:: Extracted material

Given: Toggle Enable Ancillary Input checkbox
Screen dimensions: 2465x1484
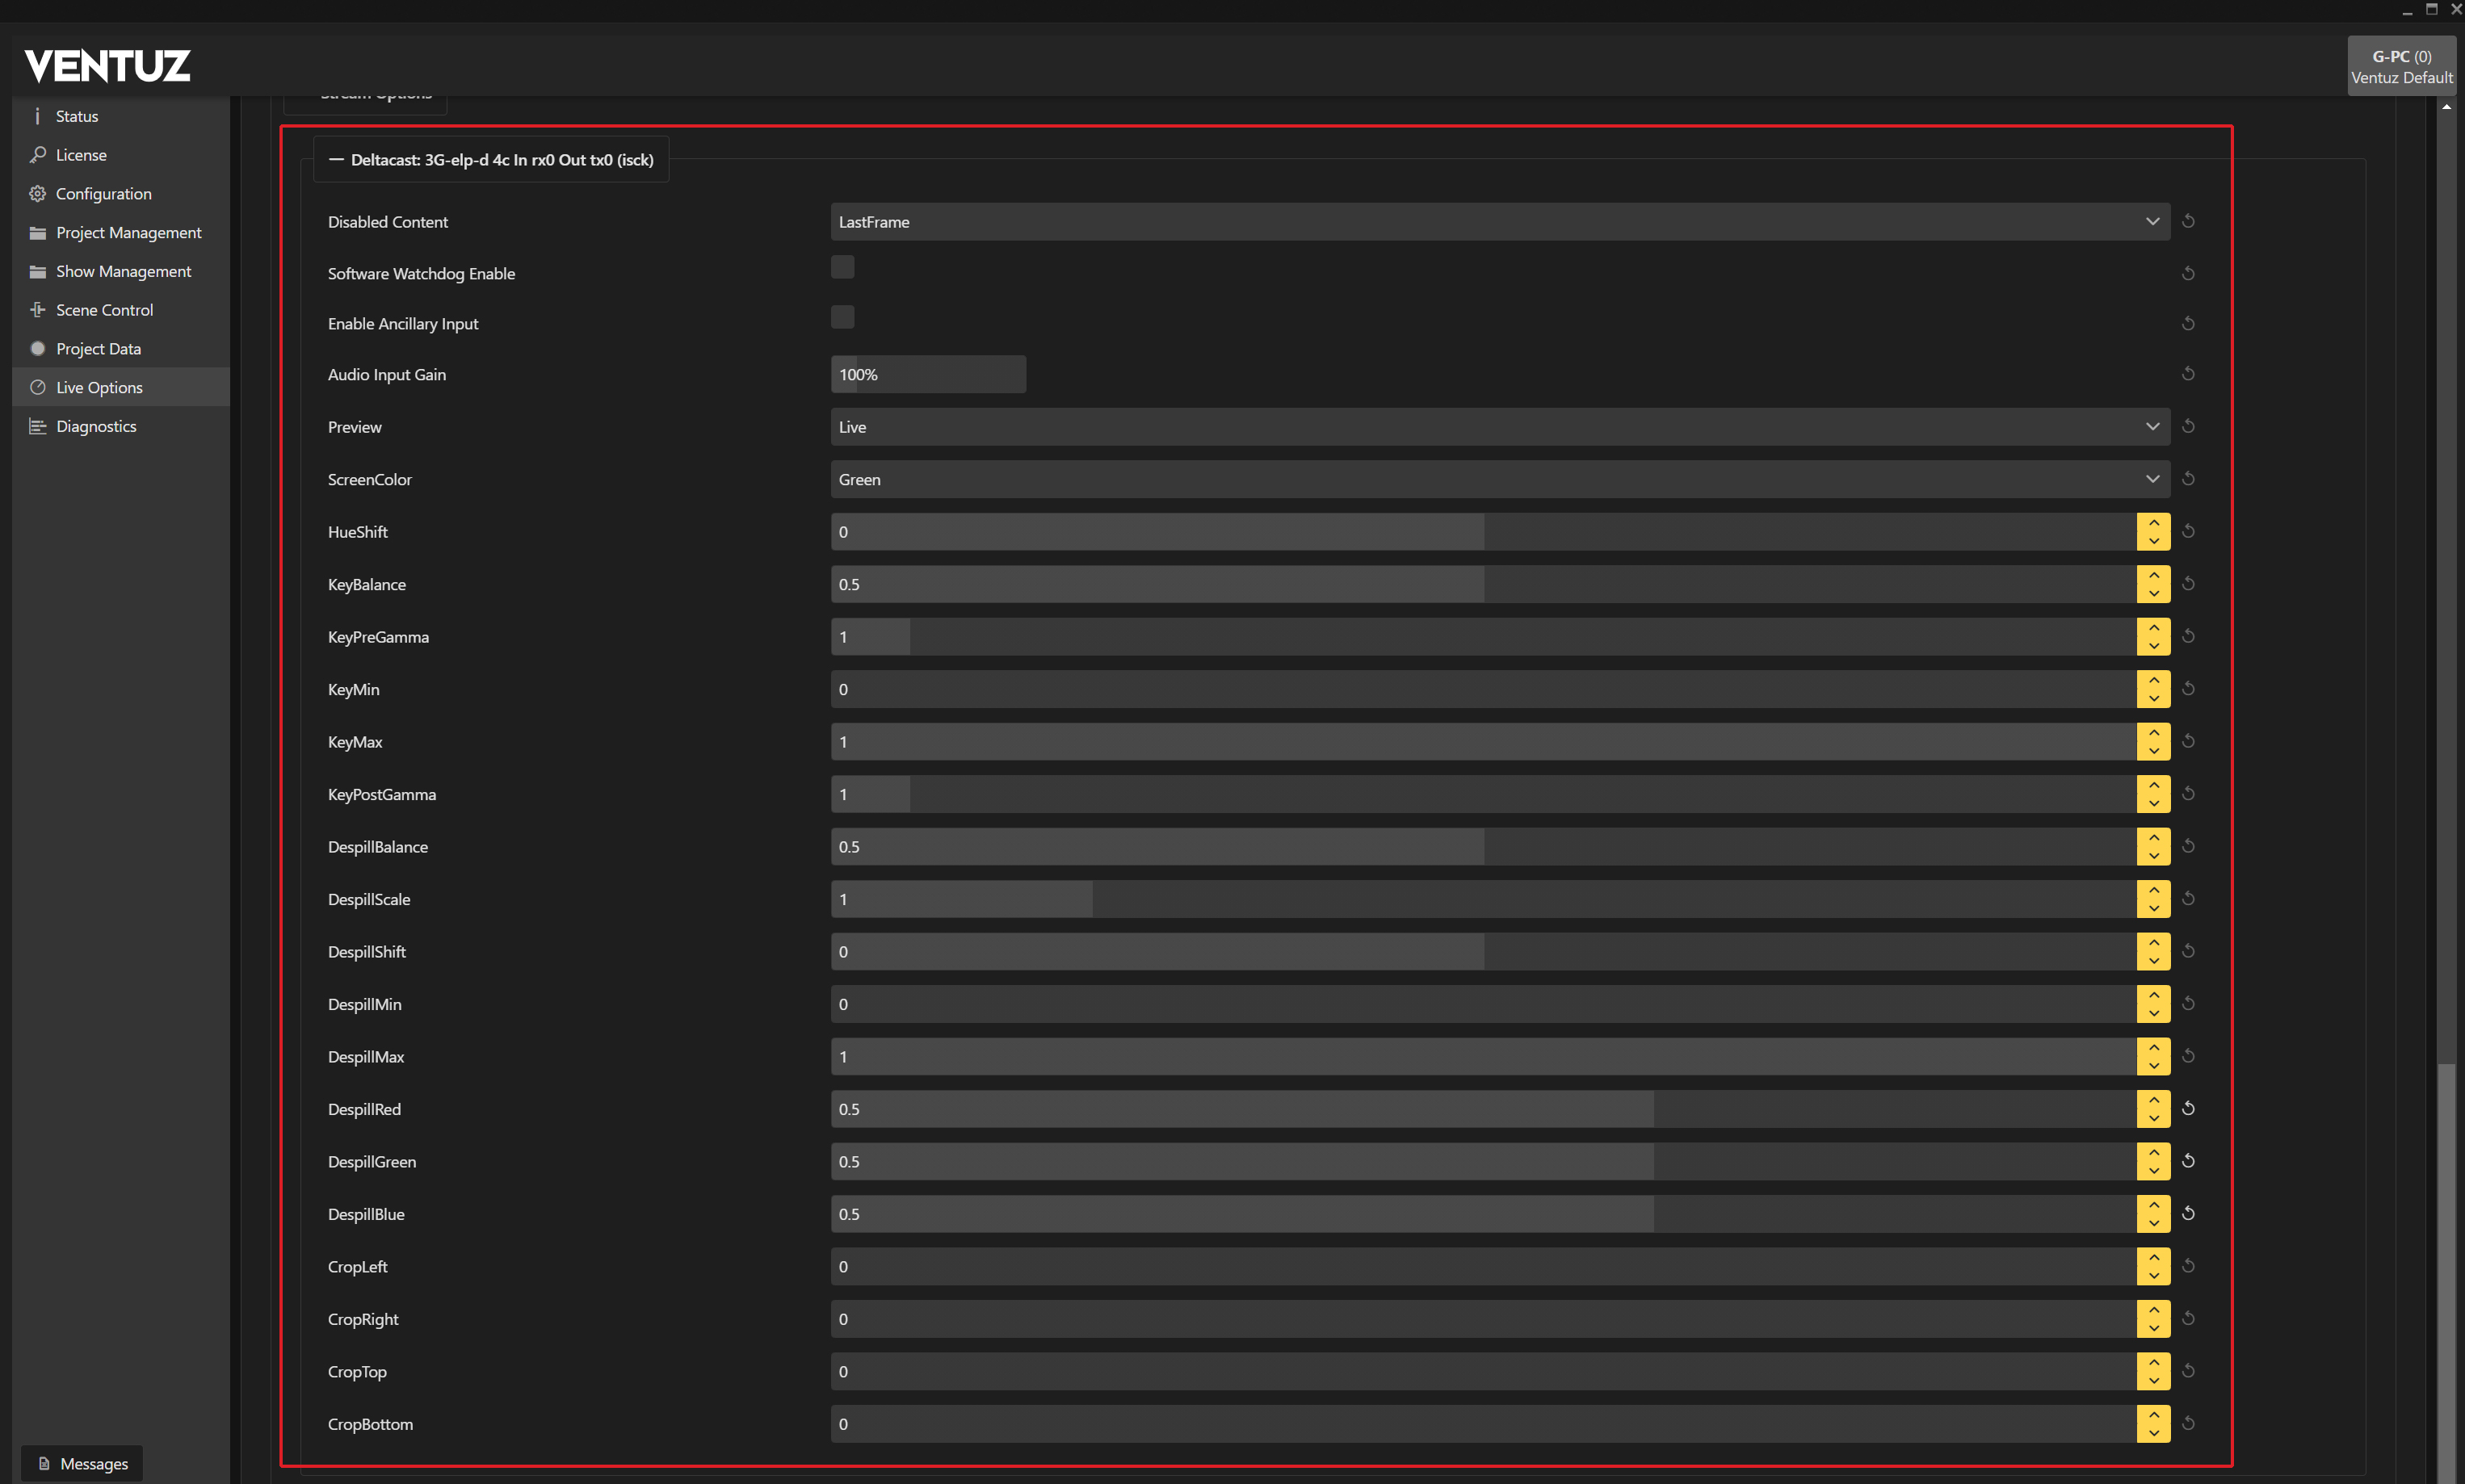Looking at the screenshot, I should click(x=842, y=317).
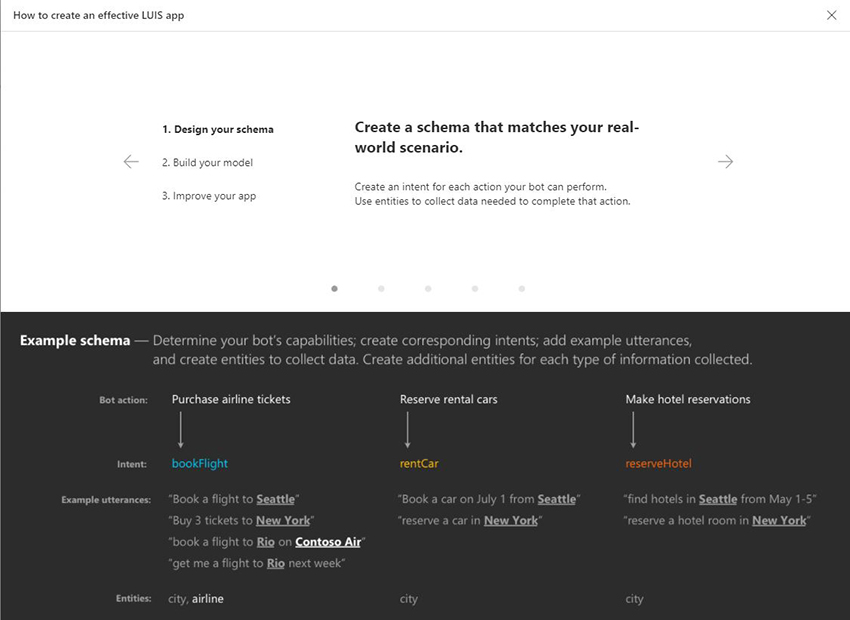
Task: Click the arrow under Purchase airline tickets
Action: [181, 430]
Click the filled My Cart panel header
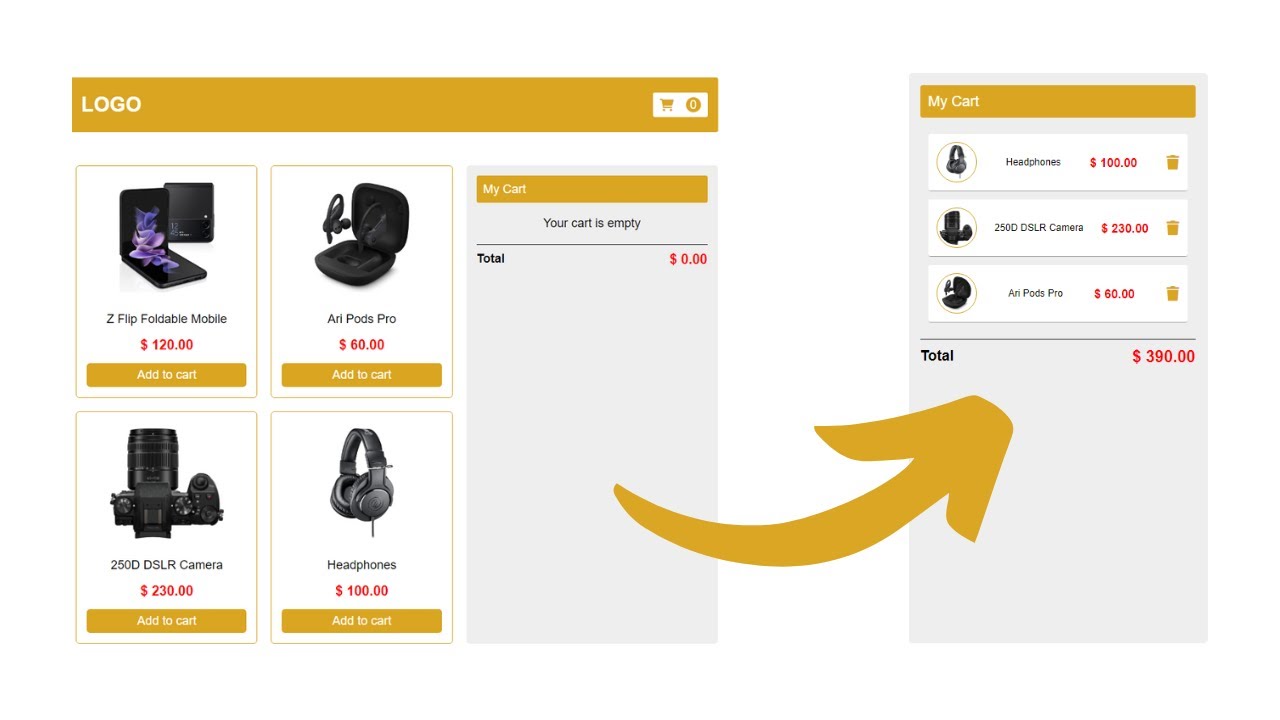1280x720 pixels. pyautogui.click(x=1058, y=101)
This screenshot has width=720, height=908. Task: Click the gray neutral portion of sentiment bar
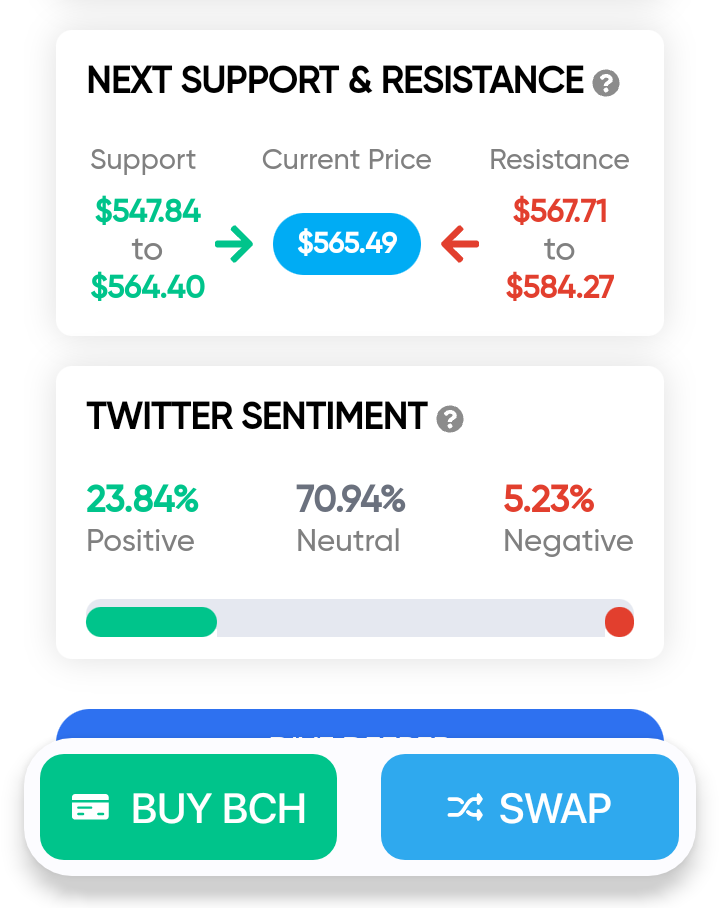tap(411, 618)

::::

What is being asked: Swap "Screen dimensions" for "Display size" throughout the material above, keeping everything else the same, and omit the pictures from your answer.

The response:
Given: Toggle Enable Ancillary Input checkbox
Display size: 2465x1484
Looking at the screenshot, I should click(x=842, y=317).
Task: Click the arrow under Purchase airline tickets
Action: [181, 430]
Click the filled My Cart panel header
1280x720 pixels. pyautogui.click(x=1058, y=101)
This screenshot has width=720, height=908. Task: Click the gray neutral portion of sentiment bar
tap(411, 618)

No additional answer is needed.